In addition to a physical and psychological overload, the clinical team usually offers the possibility of work leave to the patient so that there is more time dedicated to treatment and care in terms of possible complications, since in Brazil all individuals who perform their jobs according to the rules of Labour Law Consolidation (CLT) remain from 40 to 44 hours a week in work-related activities [21]. This was the average trend followed by the group of patients (41.45 hours per week).

Data from the National Social Security Institute (Instituto Nacional de Seguridade Social – INSS) shows that 149,173 active disability benefits were granted in 2011 for CID 10, referring to cancer, representing an annual cost of R$ 140,140,688.45. This group is offered a sickness allowance, granted to every worker who is unable to work for 15 days or more, with medical proof [22]. There is no clear data on how to assess the capacity of these individuals or the attempts to adapt to work, reducing overload or working hours, as ways to avoid total withdrawal from work activities.

Table 1. Characterisation of workers submitted to radiotherapy (n = 51).
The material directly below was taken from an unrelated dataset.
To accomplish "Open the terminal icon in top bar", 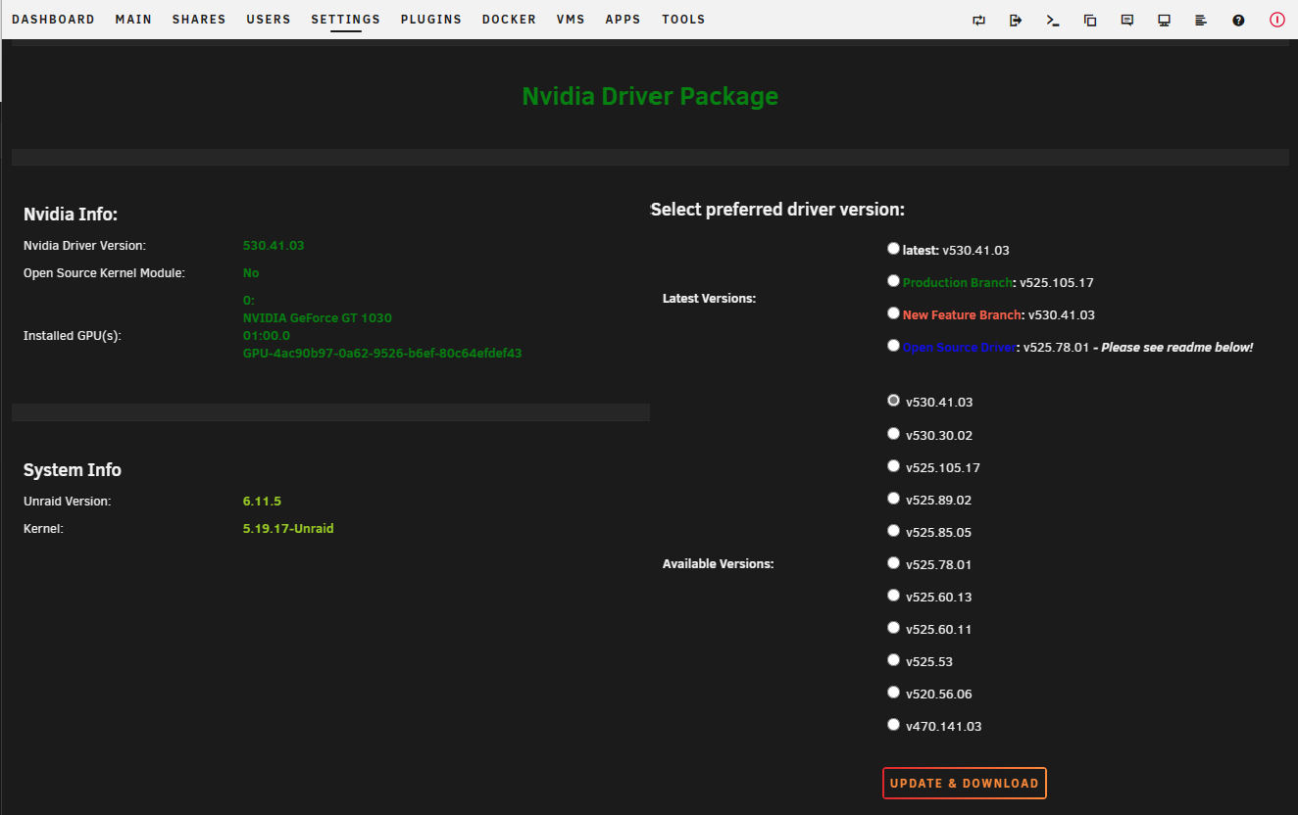I will [1053, 20].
Campinas, SP, 2013.

In Brazil, as in other regions around the world, the elevation of survival rates and also cure after treatment in individuals of economically active age increase the chances of permanence or return to work. This rate of return varies according to the characteristics of each country’s support systems, including health, rehabilitation, and social systems [23].

Table 2. Average assessment work functioning values with the WRFQ-Br of worker’s undergoing radiotherapy. Campinas, SP, 2013 (n = 51).

Table 3. Average assessment work functioning values with the WRFQ-Br of worker’s undergoing radiotherapy. Campinas, SP, 2013 (n = 51).

The study found that most radiotherapy treatment regimes were complemented by surgery and chemotherapy or surgery alone. Oncologic surgery is still the primary mode of treatment for malignant neoplasms and is considered vital for reducing premature cancer mortality, with prevention, diagnosis, treatment, palliative and reconstructive treatment functions, however, not always representing a disabling aspect in terms of health. Over time, it has undergone technical modifications and intensive care that offer greater security. In addition, with greater and better knowledge of the history of the disease and its prognosis, surgical intervention has become less radical and invasive [24, 25].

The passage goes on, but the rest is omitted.